La guerra? Non va in ferie e in autunno si rischia l’apertura del fronte Libano

Si riorganizza, verifica le sue strategie e la portata delle sue conquiste ottenute e di quelle da affrontare

Mercoledì 23 Luglio 2025, 13:30

Con l’estate non si ereditano nuove ambizioni di pace come se i battaglioni, in mimetica, si siano sincronizzati, a turni, assolvendosi da accuse di crimini di guerra, avendo già reso le strade di Gaza o l’intersecarsi di vie di accesso a Mariupol, Kharkiv, Kiev, segnate da cumuli di cadaveri, accatastati secondo età. Non si sono date le varie truppe un periodo di sospensione dalle attività criminali di guerra per un periodo di «ferie», amministrate ed elargite dai governi che coordinano le azioni criminose, millantate come indispensabili neobonifiche territoriali.
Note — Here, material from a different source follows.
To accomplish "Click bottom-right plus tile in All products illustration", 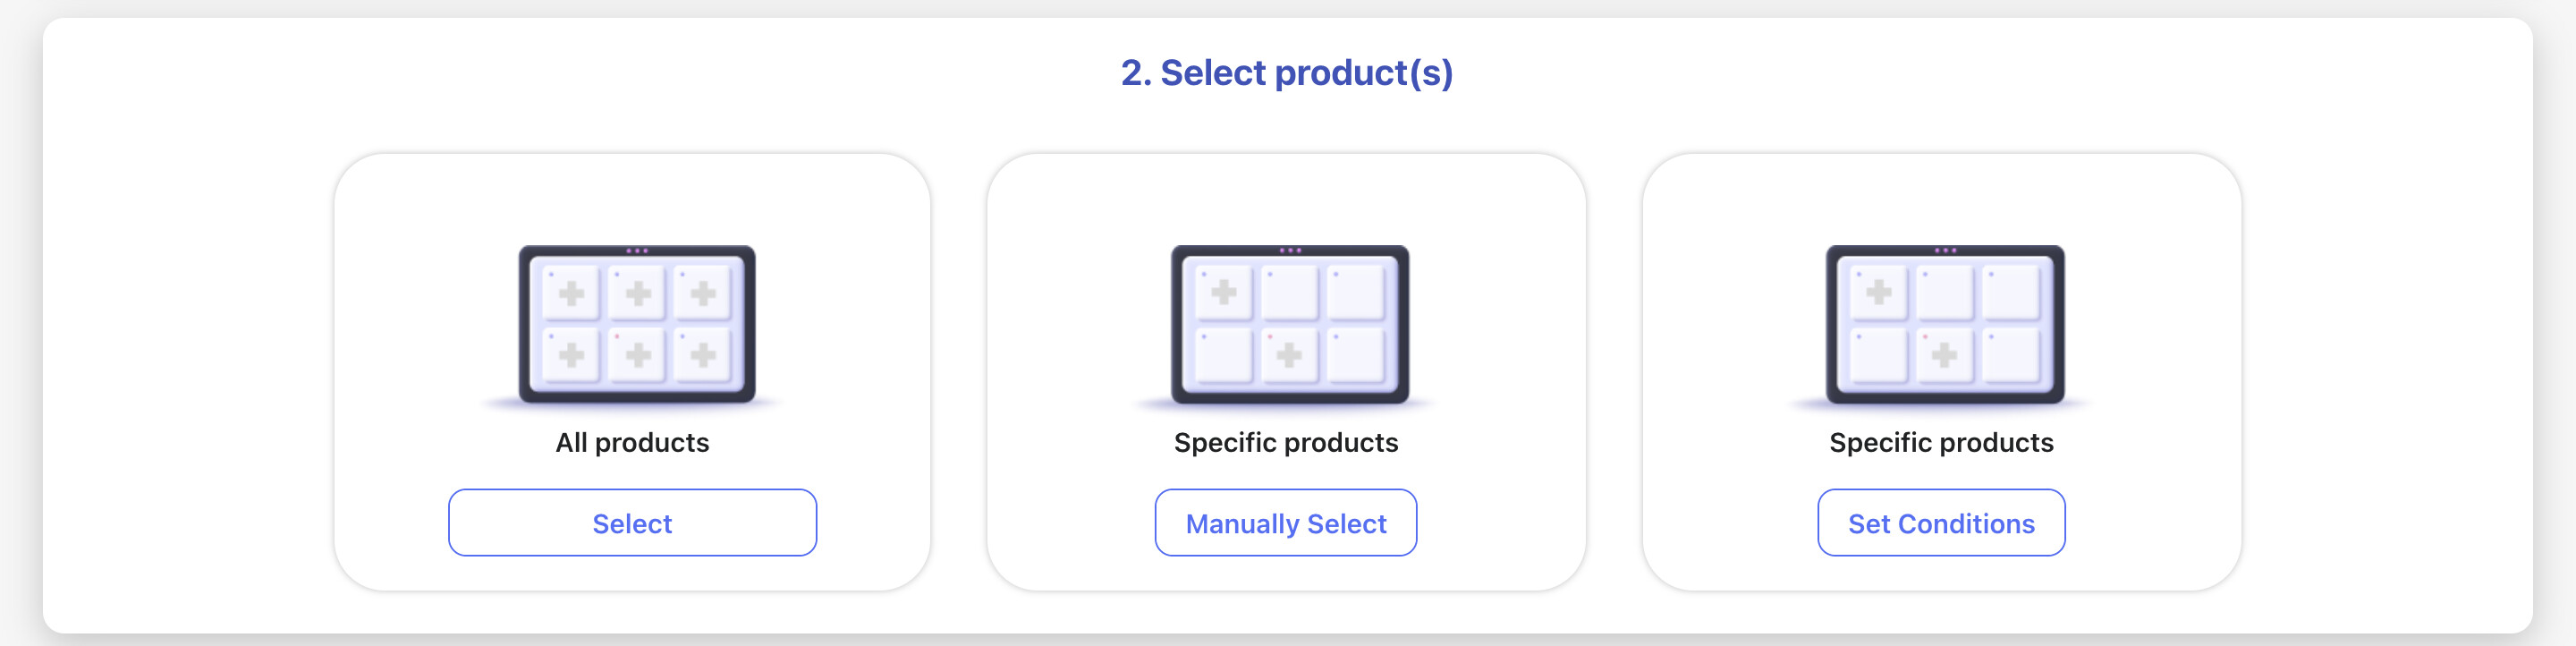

La guerra, infatti, non va in ferie. Si riorganizza, verifica le sue strategie e la portata delle sue conquiste ottenute e di quelle da affrontare. Decine di migliaia di civili, inermi, per età scansionati e individuati, specie se di tenera età, così da scongiurare rischi futuri di giovani reclutati da fazioni terroristiche, inermi poi man mano eliminati in una vera e propria programmazione al decremento demografico, restano icone della storia presente e testimonianza della mummificazione della politica internazionale, ingarbugliatasi tra personalistiche sfide, consessi di rilancio giuridico ed economico, sfruttando le opportunità che la guerra offre, aprendosi a tutti noi europei, distaccati e seccati, immersi in preparativi e programmi di vacanze, l’agghiacciante prospettiva di un ritorno, dalle nostre meritate ferie, repleto di sbandamenti finanziari, in cui non ci sarà più posto per il rammarico e il dolore delle tante uccisioni di massa, classificate per età, ma potrà emergere soltanto il saldo che le macabre sembianze della guerra, edulcorate in pretese di pace, prive di incontro, prive di un reciproco conoscersi tra fedi e cultura, rozzamente imposte mediante minacce e ritorsioni, ci metteranno davanti e cui dovremo fare «fronte».

Un saldo delineante ulteriori scenari incerti, rassicurati da chi ha dato fondo al suo arsenale di guerra ritenendo che fosse e sia un modo per stabilizzare la pace; assicurarla alle prossime generazioni, a Gaza e in Ucraina sfoltite per percentuali di età; tenendosi agganciati alla minaccia di «vere» sanzioni (quindi fino ad oggi e continuando ci sono state solo finte sanzioni?), o ai ricatti di un’estensione delle zone di guerra.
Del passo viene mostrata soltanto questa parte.